La crisi politica paralizza anche gli Usa. A rischio 700 mila lavoratori

di Fabrizio Gentile

Come preannunciato nel corso del fine settimana dai leader democratici, il Senato ha respinto e rimandato alla Camera il budget, approvato dai repubblicani, che avrebbe finanziato le attività del Governo fino a metà novembre, evitando in questo modo lo “shutdown”, la chiusura parziale delle agenzie federali, ma avrebbe anche posticipato di un anno l’applicazione dell’Obamacare, la riforma della sanità. Il governo americano è a un passo dalla paralisi. Senza un accordo sul bilancio in Congresso, che ormai avrebbe del miracoloso, alla mezzanotte ora di Washington lo Stato federale non sarà più in grado di pagare gran parte dei servizi pubblici, con almeno 800 mila statali a rischio licenziamento. ‘’Spero ancora che alla fine il Congresso decida di fare la cosa giusta evitando la ‘chiusura’ dello Stato – ha detto ieri Obama – , totalmente evitabile se la Camera approva subito la legge già votata al Senato’’. E’ l’ultimo appello rivolto da Barack Obama ai deputati repubblicani affinché cambino idea. Ma nemmeno lui ci crede: ‘’Lo shutdown avrà un fortissimo impatto reale sulla vita quotidiana di tanti americani. Rimarranno senza stipendio, ma dovranno pagare le bollette e i mutui’’.

Disastro a un passo
Il muro contro muro tra repubblicani e Casa Bianca ha prevalso. Al Senato i repubblicani hanno avanzato una proposta di rinvio di almeno una settimana della questione. Ma Obama ha già fatto sapere in passato che non intende negoziare, non vuole essere ‘ostaggio’ dei veti estremisti posti dal Tea party. Con lo ‘shutdown a scattare sarebbe innanzitutto la fine del finanziamento di tante attività statali considerate “non essenziali”. Una mazzata incredibile al Pil americano, si stima un meno 1,4 se la ‘chiusura’ dovesse durare un mese. Probabile anche un aumento del debito di circa 2 miliardi di dollari e durissimi effetti sulla disoccupazione: sono circa 800mila le persone che potrebbero perdere il loro posto di lavoro nelle prossime settimane. Una crisi che colpirà soprattutto la capitale, Washington, l’area dove c’è la più alta concentrazione di uffici federali. Gli osservatori sono concordi che sarebbe uno ‘tsunami’ per il District of Columbia. Qui lo ‘shutdown’ potrebbe provocare una perdita di 200 milioni di dollari al giorno per le casse dello Stato, e una crisi occupazionale per il 60% dei 377mila ministeriali che lavorano nei palazzi a due passi dalla Casa Bianca, il celebre Federal Triangle.

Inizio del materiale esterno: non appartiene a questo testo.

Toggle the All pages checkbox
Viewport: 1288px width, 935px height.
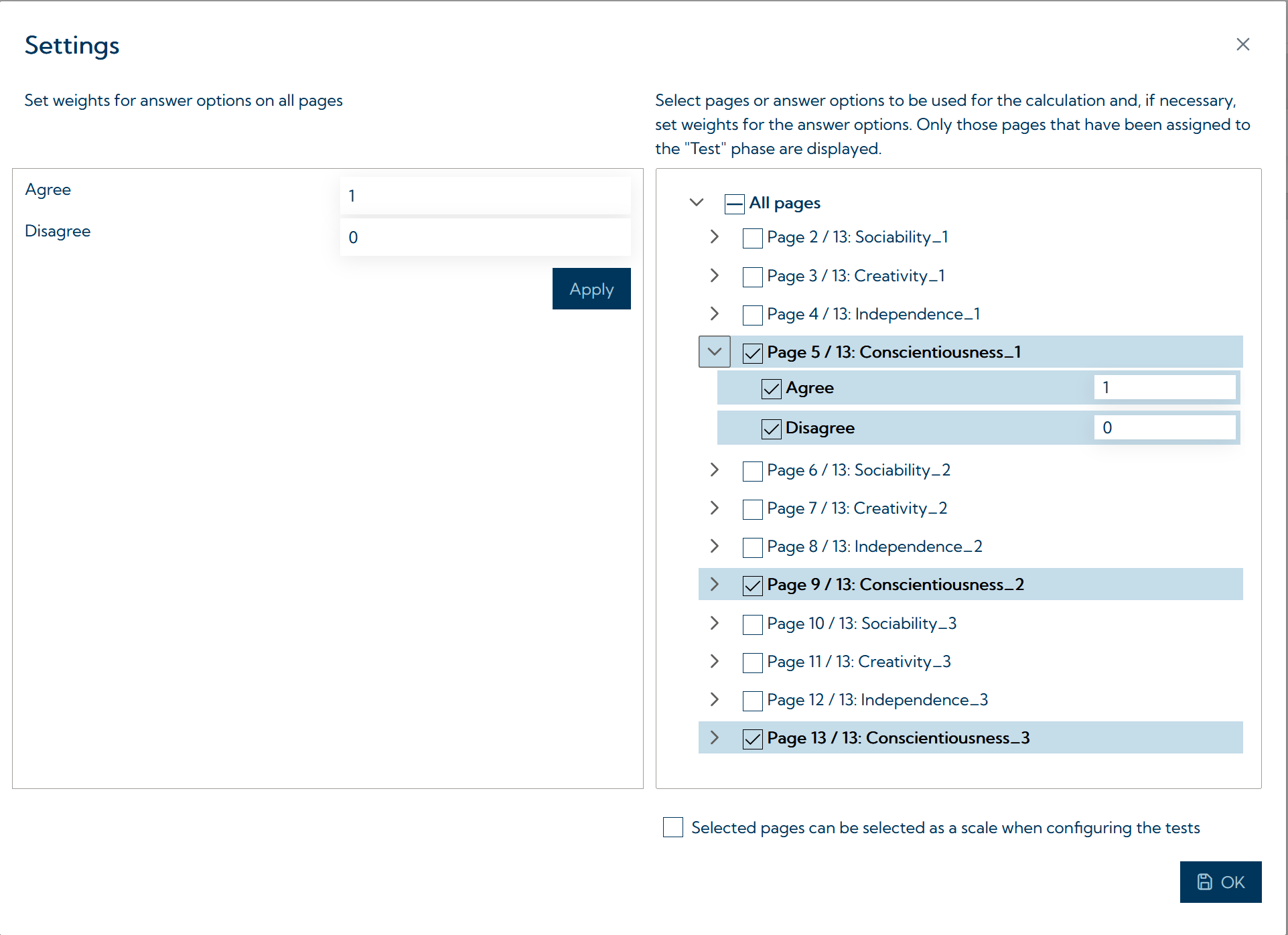tap(734, 204)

Per non parlare delle conseguenze macroeconomiche al livello mondiale, come ha segnalato esplicitamente Obama, in un momento n cui tutte le economie del pianeta seguivano con speranza i segnali di ripresa che sono venuti dagli States negli ultimi mesi. Ma il clima di lotta all’ultimo sangue sulla riforma sanitaria, la controversa Obamacare, non lascia scampo. Com’è noto la destra repubblicana ha approvato alla Camera, dove ha la maggioranza, una norma per rinviare l’entrata in vigore di un anno della Obamacare, già prevista per il primo ottobre. Legge su cui Obama ha già annunciato il suo veto. A quel punto, a mo’ di rappresaglia, il Grand Old Party intende provocare lo ‘shutdown’.

Repubblicani sott’accusa
Intanto la Cnn ha già fatto un sondaggio su chi sarà incolpato dagli americani per questo disastro, chi perderà il cosiddetto ‘blaming game’. E il responso appare univoco: la maggioranza dei cittadini Usa ritiene che sono i parlamentari repubblicani i principali responsabili del blocco, tanto che arriva a definirli ‘’bambini viziati’’. Dopo la ‘chiusura’ del governo, l’attenzione di tutti sarà rivolta alla prossima data cerchiata in rosso su tutti i calendari degli operatori economici: quel 14 ottobre entro il quale, senza un accordo bipartisan sull’innalzamento del tetto del debito, gli Stati Uniti rischiano addirittura il default, un ‘fallimento tecnico’, le cui conseguenze sarebbero decisamente molto più gravi di quelle di queste ore.